Compartilham um espírito de concentração empresarial e a vontade de ser plataformas, que contagiou todas as companhias de entretenimento e comunicação, do New York Times à Movistar ou o grupo Planeta.
Por meio desses três passos – digitalização, serialização, algoritmos – a cultura do século XXI foi retirando a importância da obra e do artista singulares e a repassando para a série, a franquia, o universo, o catálogo, a plataforma.
Encontramos a dimensão mais clara dessa tendência nos grandes projetos coletivos de caráter intelectual, como Forensic Architecture ou Wikipédia. O resumo de sua dimensão mais obscura encontramos em Disney+, uma plataforma que foi totalmente monopolizada por etiquetas e marcas genéricas, em detrimento dos nomes próprios: Marvel, Star Wars, Pixar, National Geographic. Cada vez menos pessoas sabem que Disney é o sobrenome de um ser humano do século passado chamado Walt.

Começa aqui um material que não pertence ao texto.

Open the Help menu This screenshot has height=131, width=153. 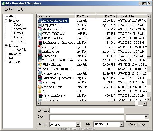(x=20, y=9)
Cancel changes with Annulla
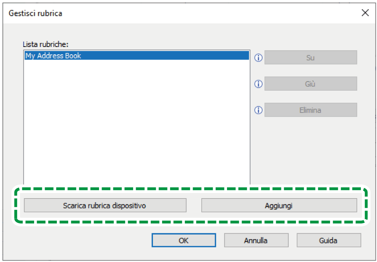 (x=256, y=240)
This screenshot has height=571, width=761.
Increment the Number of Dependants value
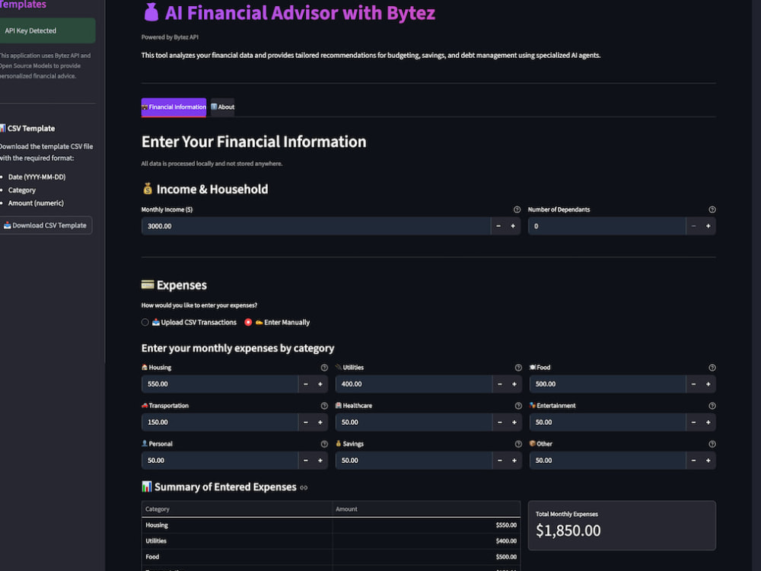point(708,226)
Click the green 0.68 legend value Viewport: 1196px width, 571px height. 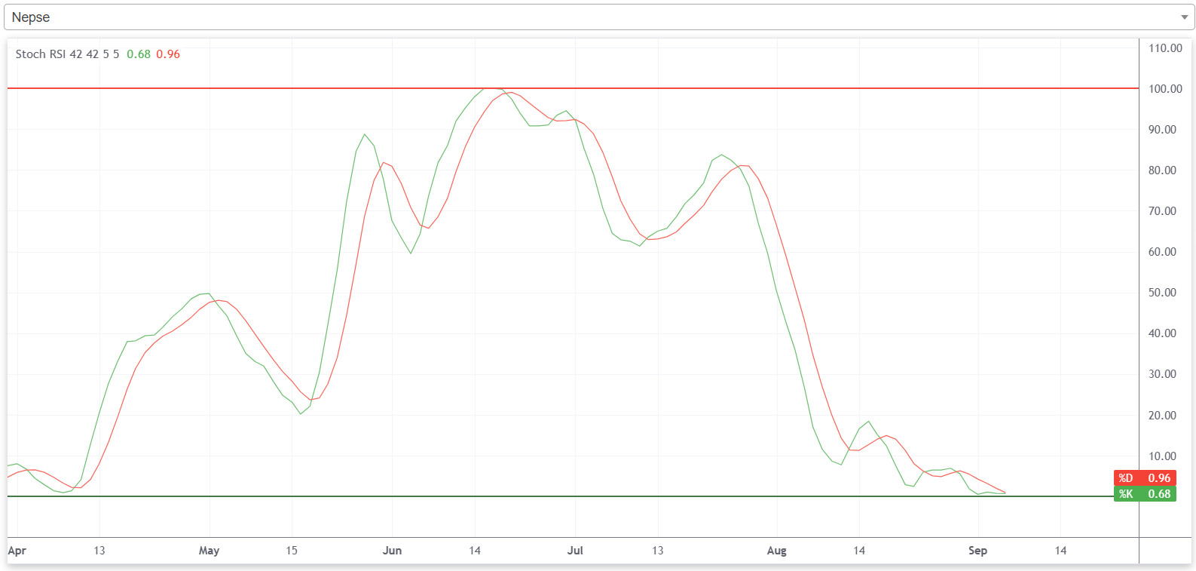[x=139, y=54]
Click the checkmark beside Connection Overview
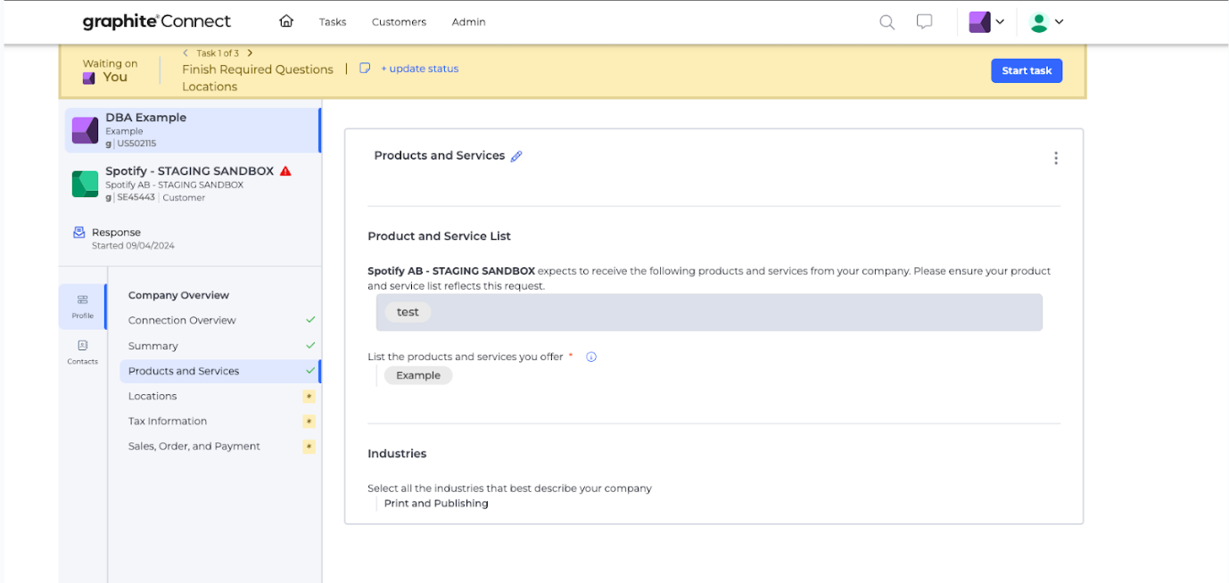The image size is (1229, 583). pyautogui.click(x=309, y=319)
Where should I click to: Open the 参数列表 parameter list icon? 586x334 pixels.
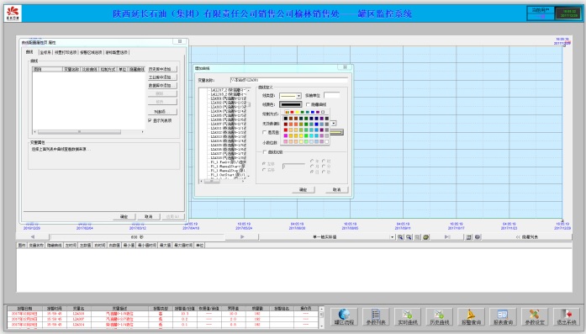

Nesse ecossistema de ascensão dos algoritmos e de imposição de novas regras alheias aos critérios tradicionais, é preciso compreender vários fenômenos que, aparentemente, não estão relacionados.
Do cansaço e a depressão dos influencers com mais seguidores, que formataram suas vidas e suas economias segundo a visibilidade oferecida por algumas fórmulas matemáticas totalmente obscuras e variáveis, e que agora assistem seu declínio sem entender as razões, ao avanço da precariedade nos trabalhos criativos, cada vez mais condicionados pela quantidade e pelo impacto ou o tráfego e menos pela qualidade e recepção a médio e longo prazo, passando pelo auge imparável da autopublicação, que é a lógica das redes sociais e que – a partir delas – foi criando espaços cada vez mais importantes, tanto na Amazon como dentro das grandes editoras tradicionais.
Em um mundo cada vez mais horizontal, de recomendações automáticas e de crítica amadora e coletiva (Goodreads, TripAdvisor), todos somos escritores, fotógrafos, designers, comunicadores ou criadores digitais que despejam constantemente milhões de conteúdos nesse grande desaguadouro que é a rede.
Do outro lado, os algoritmos não param de aprender conosco. Como disse Éric Sadin, em La siliconización del mundo. La irresistible expansión del liberalismo digital (Caja Negra): “A interpretação industrial dos comportamentos se tornou o principal pivô da economia digital”. Os algoritmos já traduzem e geram música ou imagens com grande precisão, que alimentam tanto filmes ou videogames quanto o Spotity ou YouTube. Cada vez existem menos linguagens que sejam dominadas só pelos humanos.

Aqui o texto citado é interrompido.